Ben vuruldum. Önce kan sıçradı üzerime elimi tutan bedenden, elimden sıyrılarak yıkıldı. Sonra bir patlama sesi daha çınladı kulaklarımda. Birkaç saniye sonra kaburgamın altında keskin bir yanma hissettim. Sıcaklıkla birlikte uyuşukluk yayıldı bedenime.
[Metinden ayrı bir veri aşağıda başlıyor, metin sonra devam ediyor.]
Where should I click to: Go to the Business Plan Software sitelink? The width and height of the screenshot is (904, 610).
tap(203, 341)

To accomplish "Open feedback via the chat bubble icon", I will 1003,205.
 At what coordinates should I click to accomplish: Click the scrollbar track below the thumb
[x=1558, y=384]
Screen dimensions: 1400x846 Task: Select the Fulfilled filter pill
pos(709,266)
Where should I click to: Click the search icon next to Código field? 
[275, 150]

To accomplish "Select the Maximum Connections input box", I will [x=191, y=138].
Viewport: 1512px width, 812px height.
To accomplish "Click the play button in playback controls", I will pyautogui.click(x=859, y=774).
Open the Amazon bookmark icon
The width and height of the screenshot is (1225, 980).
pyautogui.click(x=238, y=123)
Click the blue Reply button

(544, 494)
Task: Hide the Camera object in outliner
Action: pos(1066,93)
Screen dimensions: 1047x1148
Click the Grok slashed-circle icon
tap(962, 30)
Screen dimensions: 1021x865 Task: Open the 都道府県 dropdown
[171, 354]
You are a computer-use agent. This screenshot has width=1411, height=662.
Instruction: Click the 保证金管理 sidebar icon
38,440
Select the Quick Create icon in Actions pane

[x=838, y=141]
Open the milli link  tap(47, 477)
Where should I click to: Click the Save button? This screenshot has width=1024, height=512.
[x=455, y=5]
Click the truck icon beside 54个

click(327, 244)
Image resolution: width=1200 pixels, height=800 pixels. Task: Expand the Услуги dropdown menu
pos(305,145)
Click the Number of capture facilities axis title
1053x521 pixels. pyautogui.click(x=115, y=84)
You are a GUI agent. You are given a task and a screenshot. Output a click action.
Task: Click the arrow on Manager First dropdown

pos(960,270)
Öne doğru düştüm. Nefes alışım yavaşladı, gözlerim yerin dibinden etrafa bakındı. Beş dakika sonra uçağımız kalkacaktı. Kaçacaktık bu süklüm püklüm yerden. Haftalar önce ayarladığımız evin bahçesinde köpüklü kahvemizi içerken baharın kokusunu kuş cıvıltıları eşliğinde ciğerlerimize çekecektik. Bahçeye köpek kulübesi yapacaktık. Bir de köpek alacaktık. Bizi tehlikelere karşı uyarsın diye. Tetikte bekleyecektik ama bir tetiğin çekiliş sesini duymadan silahın patlamasıyla vurulduk. Oysaki kimseye zararımız yoktu. Bağırış çağırışların orta yerinde duran yer yer kanlarla bezenmiş bedenlerimizden ruhlarımızı ayırmak istemişlerdi. Bedenimden akan kanla birlikte ruhum da çekiliyordu sakinliğin kendine çeken belirsiz fakat huzurlu diyarına. Yorgun gözlerim ölüme teslim olmaya hazırlanıyordu, hiç direnmedi ve kendiliğinden kapandı. Üşümeyi iliklerimde hissetmesem bedenime yabancılaşmış bir seyirci gibi kendimi uzaktan izlediğimi düşünebilirdim. Yere düşen bedene üzülebilirdim. Kanın kokusundan midem bulanıp başım dönebilirdi. Parçaları bir araya getirip kompozisyonu tamamlamam gerektiğini düşündüm. Yerde yatan yaralı bedenim ölüm sebebini bilmeyi hak ediyordu.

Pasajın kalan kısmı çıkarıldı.